GIVEN INSTRUCTION:
Write out every entry below as a numbered list, skipping blank lines and leaving the pictures out.

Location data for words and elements
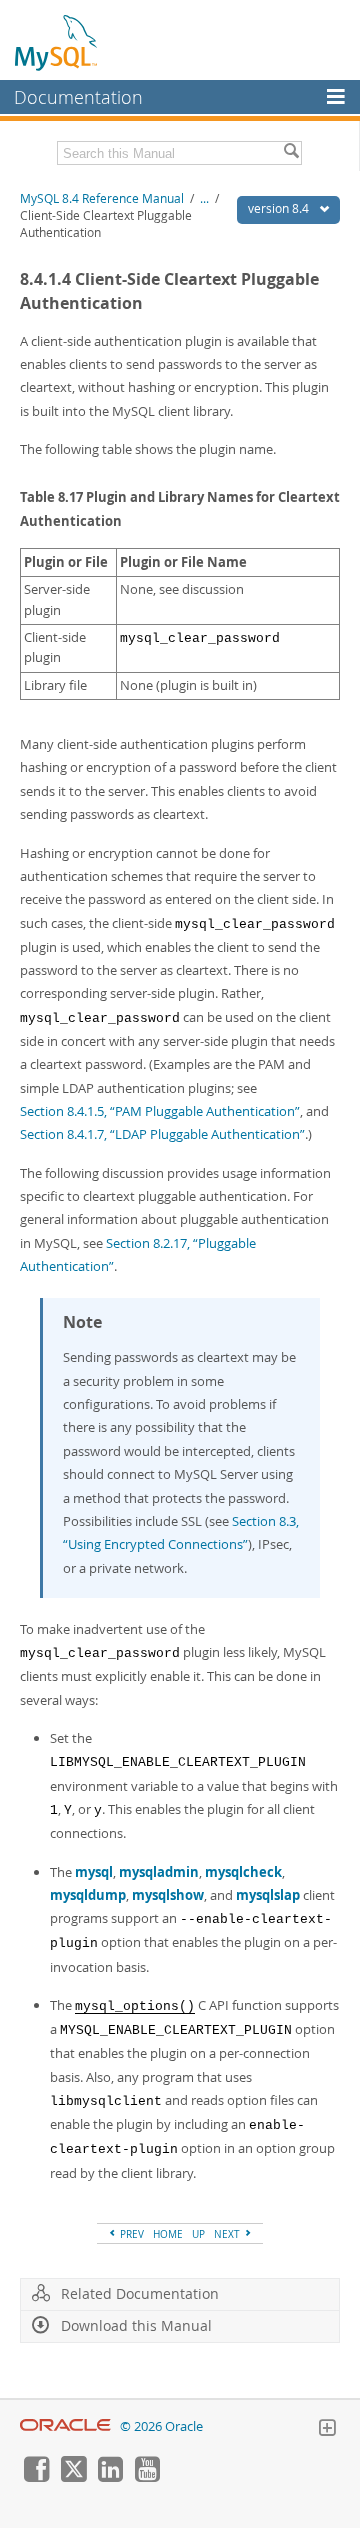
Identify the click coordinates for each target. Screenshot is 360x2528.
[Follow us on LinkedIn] (110, 2477)
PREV (130, 2234)
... (204, 198)
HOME (168, 2234)
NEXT (228, 2234)
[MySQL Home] (57, 42)
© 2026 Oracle (161, 2426)
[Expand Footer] (327, 2430)
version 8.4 (280, 208)
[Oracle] (65, 2426)
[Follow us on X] (73, 2477)
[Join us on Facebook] (36, 2477)
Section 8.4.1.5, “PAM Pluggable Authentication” (160, 1111)
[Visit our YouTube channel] (147, 2477)
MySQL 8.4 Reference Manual (102, 198)
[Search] (291, 153)
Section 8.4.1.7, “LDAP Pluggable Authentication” (162, 1134)
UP (198, 2234)
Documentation (78, 97)
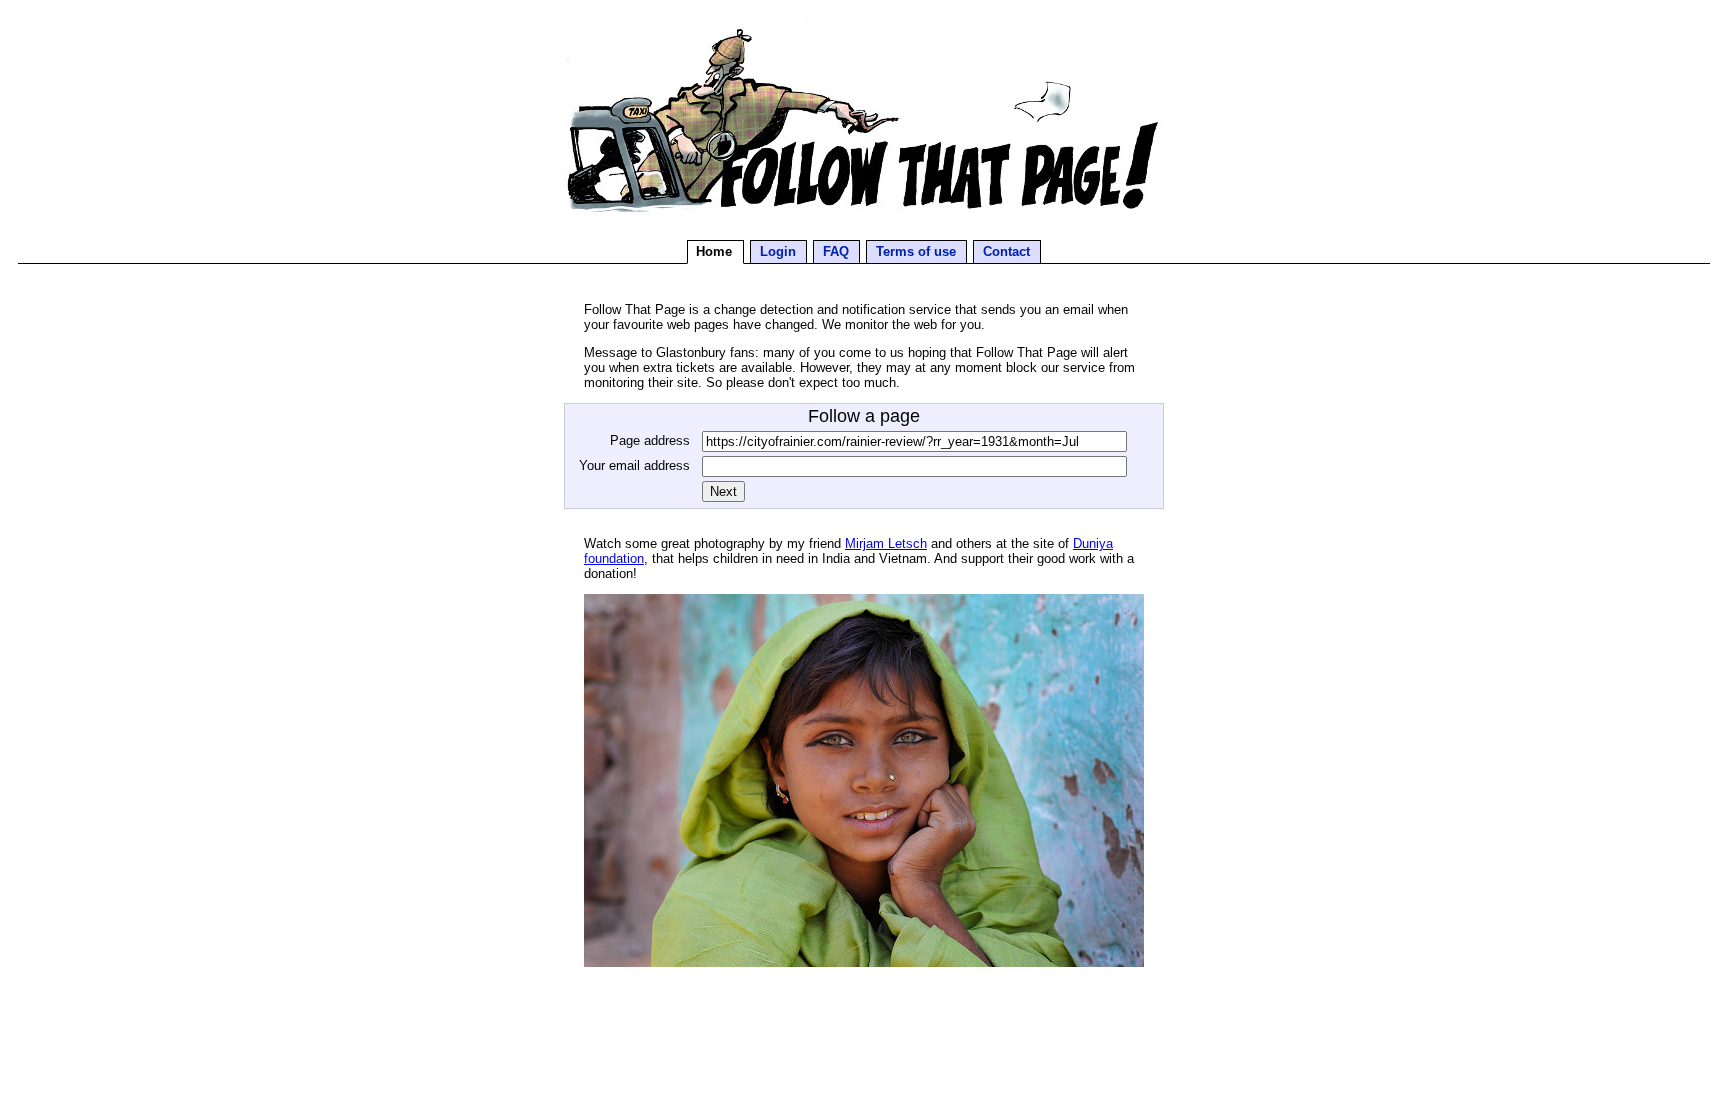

EXERCISE RESPONSE:
1. Identify the click coordinates for each target. Screenshot is 360x2528.
2. [Follow us on LinkedIn] (110, 2477)
3. PREV (130, 2234)
4. ... (204, 198)
5. HOME (168, 2234)
6. NEXT (228, 2234)
7. [MySQL Home] (57, 42)
8. © 2026 Oracle (161, 2426)
9. [Expand Footer] (327, 2430)
10. version 8.4 (280, 208)
11. [Oracle] (65, 2426)
12. [Follow us on X] (73, 2477)
13. [Join us on Facebook] (36, 2477)
14. Section 8.4.1.5, “PAM Pluggable Authentication” (160, 1111)
15. [Visit our YouTube channel] (147, 2477)
16. MySQL 8.4 Reference Manual (102, 198)
17. [Search] (291, 153)
18. Section 8.4.1.7, “LDAP Pluggable Authentication” (162, 1134)
19. UP (198, 2234)
20. Documentation (78, 97)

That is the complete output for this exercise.